Data shown =>

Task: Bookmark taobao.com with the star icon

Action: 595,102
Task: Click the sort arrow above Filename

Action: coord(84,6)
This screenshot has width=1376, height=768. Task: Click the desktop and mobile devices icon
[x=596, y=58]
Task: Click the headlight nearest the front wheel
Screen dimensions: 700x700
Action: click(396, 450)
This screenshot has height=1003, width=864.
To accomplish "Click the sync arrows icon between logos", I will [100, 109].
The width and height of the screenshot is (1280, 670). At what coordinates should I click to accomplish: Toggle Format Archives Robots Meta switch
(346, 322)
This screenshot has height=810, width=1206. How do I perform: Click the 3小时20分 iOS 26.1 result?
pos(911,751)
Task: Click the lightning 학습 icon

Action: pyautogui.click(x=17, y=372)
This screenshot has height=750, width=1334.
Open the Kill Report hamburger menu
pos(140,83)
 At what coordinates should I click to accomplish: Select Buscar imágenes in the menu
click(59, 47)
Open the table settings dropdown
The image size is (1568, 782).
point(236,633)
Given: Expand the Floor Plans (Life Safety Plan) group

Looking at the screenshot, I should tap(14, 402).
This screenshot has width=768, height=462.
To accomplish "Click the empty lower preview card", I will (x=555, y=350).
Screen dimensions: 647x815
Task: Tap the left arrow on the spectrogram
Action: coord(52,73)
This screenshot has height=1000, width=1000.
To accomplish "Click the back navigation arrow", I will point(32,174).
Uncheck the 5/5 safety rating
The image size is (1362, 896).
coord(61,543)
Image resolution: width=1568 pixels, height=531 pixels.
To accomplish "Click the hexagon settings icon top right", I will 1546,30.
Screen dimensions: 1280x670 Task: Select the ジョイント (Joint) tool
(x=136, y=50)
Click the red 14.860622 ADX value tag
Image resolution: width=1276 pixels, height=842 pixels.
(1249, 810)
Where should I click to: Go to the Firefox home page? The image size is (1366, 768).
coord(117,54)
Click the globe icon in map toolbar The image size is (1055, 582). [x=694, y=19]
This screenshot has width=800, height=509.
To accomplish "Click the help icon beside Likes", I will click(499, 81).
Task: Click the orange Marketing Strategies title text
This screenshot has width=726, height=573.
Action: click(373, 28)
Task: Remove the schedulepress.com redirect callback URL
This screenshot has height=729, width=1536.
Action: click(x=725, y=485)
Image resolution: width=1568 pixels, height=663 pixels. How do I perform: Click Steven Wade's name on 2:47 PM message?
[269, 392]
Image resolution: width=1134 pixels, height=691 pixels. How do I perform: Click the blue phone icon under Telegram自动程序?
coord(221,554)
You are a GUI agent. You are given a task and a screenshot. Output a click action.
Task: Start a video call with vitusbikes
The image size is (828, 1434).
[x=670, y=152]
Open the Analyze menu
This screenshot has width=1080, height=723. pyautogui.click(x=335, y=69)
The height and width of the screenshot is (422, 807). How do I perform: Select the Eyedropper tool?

Task => Output all entries exactly as given above.

Response to this task =>
Task: Bookmark taobao.com with the star icon

Action: 595,102
Task: Click the sort arrow above Filename

Action: coord(84,6)
This screenshot has width=1376, height=768. Task: Click the desktop and mobile devices icon
[x=596, y=58]
Task: Click the headlight nearest the front wheel
Screen dimensions: 700x700
Action: click(396, 450)
This screenshot has height=1003, width=864.
To accomplish "Click the sync arrows icon between logos", I will [100, 109].
The width and height of the screenshot is (1280, 670). At what coordinates should I click to accomplish: Toggle Format Archives Robots Meta switch
(346, 322)
This screenshot has height=810, width=1206. How do I perform: Click the 3小时20分 iOS 26.1 result?
pos(911,751)
Task: Click the lightning 학습 icon

Action: pyautogui.click(x=17, y=372)
This screenshot has height=750, width=1334.
Open the Kill Report hamburger menu
pos(140,83)
 At what coordinates should I click to accomplish: Select Buscar imágenes in the menu
click(59, 47)
Open the table settings dropdown
The image size is (1568, 782).
point(236,633)
Given: Expand the Floor Plans (Life Safety Plan) group

Looking at the screenshot, I should tap(14, 402).
This screenshot has width=768, height=462.
To accomplish "Click the empty lower preview card", I will (x=555, y=350).
Screen dimensions: 647x815
Task: Tap the left arrow on the spectrogram
Action: coord(52,73)
This screenshot has height=1000, width=1000.
To accomplish "Click the back navigation arrow", I will point(32,174).
Uncheck the 5/5 safety rating
The image size is (1362, 896).
coord(61,543)
Image resolution: width=1568 pixels, height=531 pixels.
To accomplish "Click the hexagon settings icon top right", I will 1546,30.
Screen dimensions: 1280x670 Task: Select the ジョイント (Joint) tool
(x=136, y=50)
Click the red 14.860622 ADX value tag
Image resolution: width=1276 pixels, height=842 pixels.
(1249, 810)
Where should I click to: Go to the Firefox home page? The image size is (1366, 768).
coord(117,54)
Click the globe icon in map toolbar The image size is (1055, 582). [x=694, y=19]
This screenshot has width=800, height=509.
To accomplish "Click the help icon beside Likes", I will click(499, 81).
Task: Click the orange Marketing Strategies title text
This screenshot has width=726, height=573.
Action: click(373, 28)
Task: Remove the schedulepress.com redirect callback URL
This screenshot has height=729, width=1536.
Action: click(x=725, y=485)
Image resolution: width=1568 pixels, height=663 pixels. How do I perform: Click Steven Wade's name on 2:47 PM message?
[269, 392]
Image resolution: width=1134 pixels, height=691 pixels. How do I perform: Click the blue phone icon under Telegram自动程序?
coord(221,554)
You are a GUI agent. You are given a task and a screenshot. Output a click action.
Task: Start a video call with vitusbikes
The image size is (828, 1434).
[x=670, y=152]
Open the Analyze menu
This screenshot has width=1080, height=723. pyautogui.click(x=335, y=69)
The height and width of the screenshot is (422, 807). How do I perform: Select the Eyedropper tool?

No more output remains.